The DREAM Act and National Security

Created: September 16, 2010 08:50 | Last updated: July 31, 2020 00:00

Some senators balked at Senate Majority Leader Harry Reid’s decision to attach the DREAM Act, a measure that would help some students become legal residents, to the defense authorization bill. It may have been a political move, but the DREAM Act does have something to do with defense: Because undocumented students can gain legal status with two years of military service, it would likely be a boon for military recruitment.

The military is behind the DREAM Act, Think Progress pointed out yesterday. The Department of Defense’s FY2010-12 Strategic Plan specifically mentions the DREAM Act as a way to help the military “shape and maintain a mission-ready All Volunteer Force.”

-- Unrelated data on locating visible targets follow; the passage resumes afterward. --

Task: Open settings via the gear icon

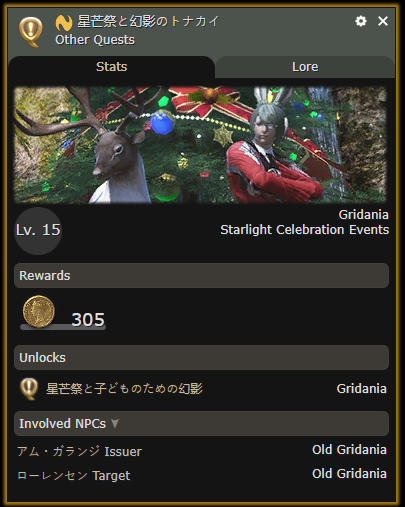Action: click(361, 21)
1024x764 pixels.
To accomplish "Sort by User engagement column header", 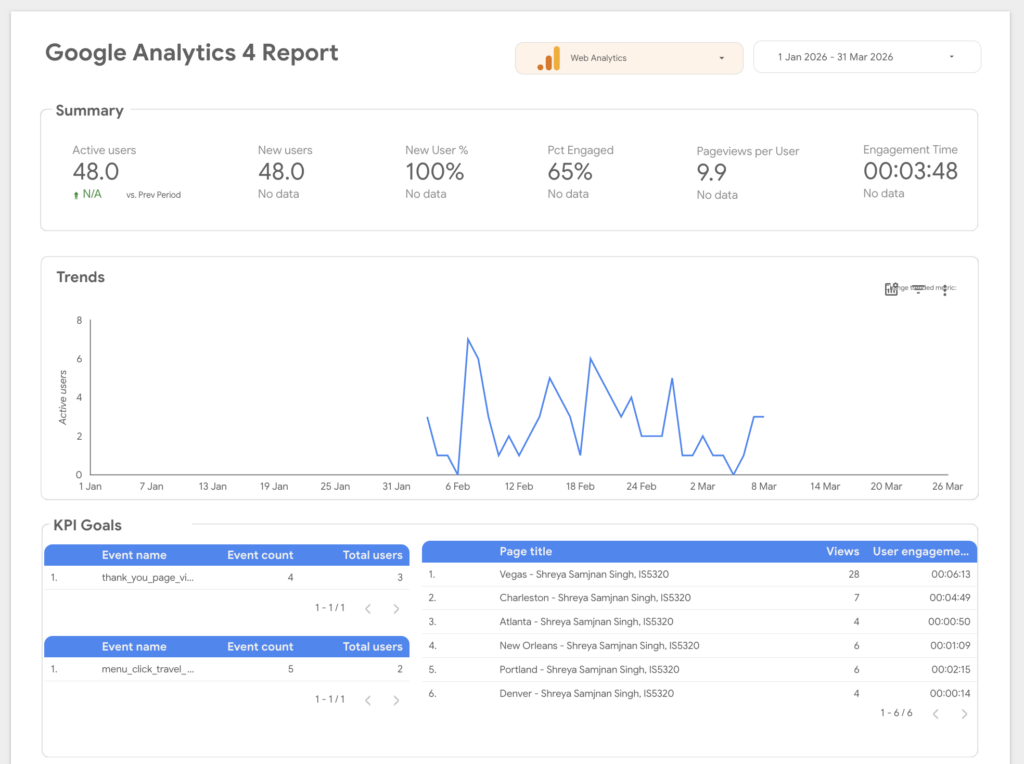I will pos(920,551).
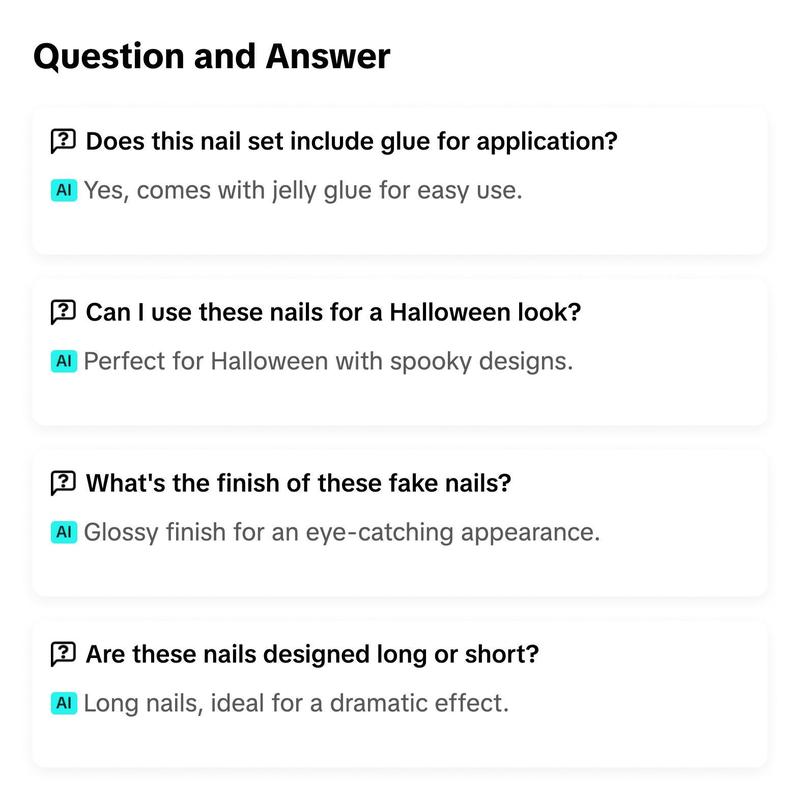Select the answer 'Yes, comes with jelly glue'
800x800 pixels.
pyautogui.click(x=303, y=191)
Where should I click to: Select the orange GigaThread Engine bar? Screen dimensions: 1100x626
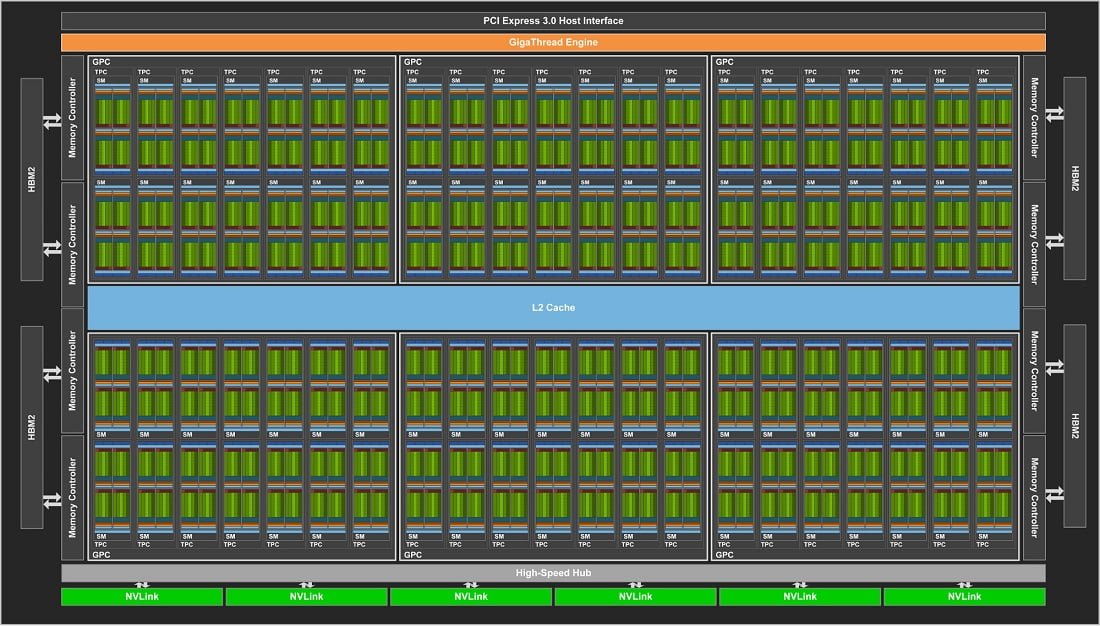(x=553, y=42)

Military recruitment would benefit hugely from the DREAM Act, bill sponsor Sen. Dick Durbin (D-Ill.) told Army Times in 2007. “Largely due to the war in Iraq, the Army is struggling to meet its recruitment goals,” he said. “Under the DREAM Act, tens of thousands of well-qualified potential recruits would become eligible for military service for the first time. They are eager to serve in the armed forces during a time of war.”

Of course, some in the immigrants rights community question the inclusion of the DREAM Act’s military provisions altogether. The bill originally required students to attend college or do two years of community service, but the latter option was replaced with a military service option with pressure from the Pentagon.

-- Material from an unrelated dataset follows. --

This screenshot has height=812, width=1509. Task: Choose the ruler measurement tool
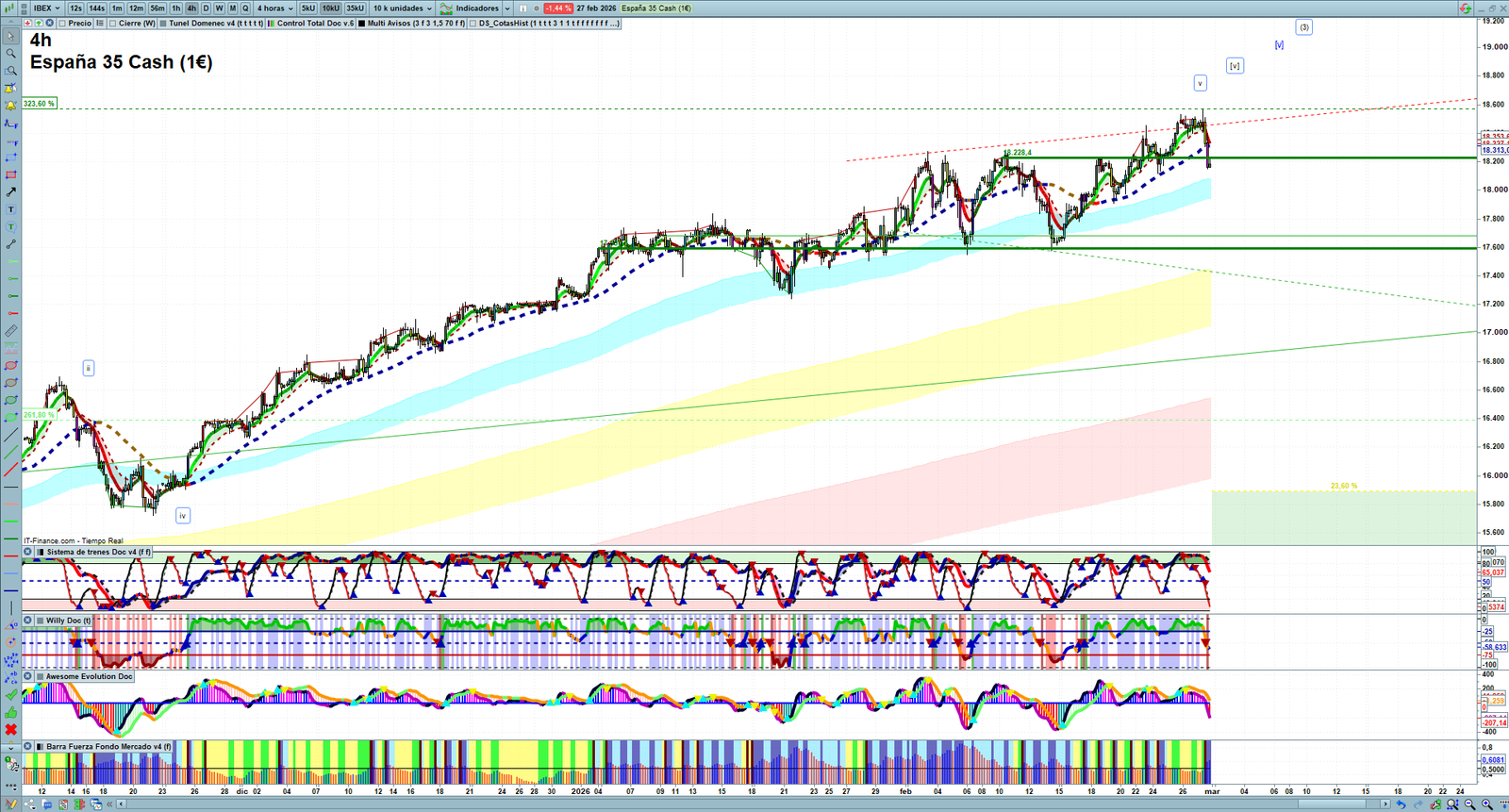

Part of this decision has to do with fairness — after all, it seems wrong to ask undocumented immigrants to risk their lives for the country and then deport them — but some argue the bill’s language will push more low-income young people into the military. The site Change.org, for instance, started a petition asking Congress to reinstate the community service provision to the bill.

“Largely due to the war in Iraq, the Army is struggling to meet its recruitment goals,” he said. “Under the DREAM Act, tens of thousands of well-qualified potential recruits would become eligible for military service for the first time. They are eager to serve in the armed forces during a time of war.”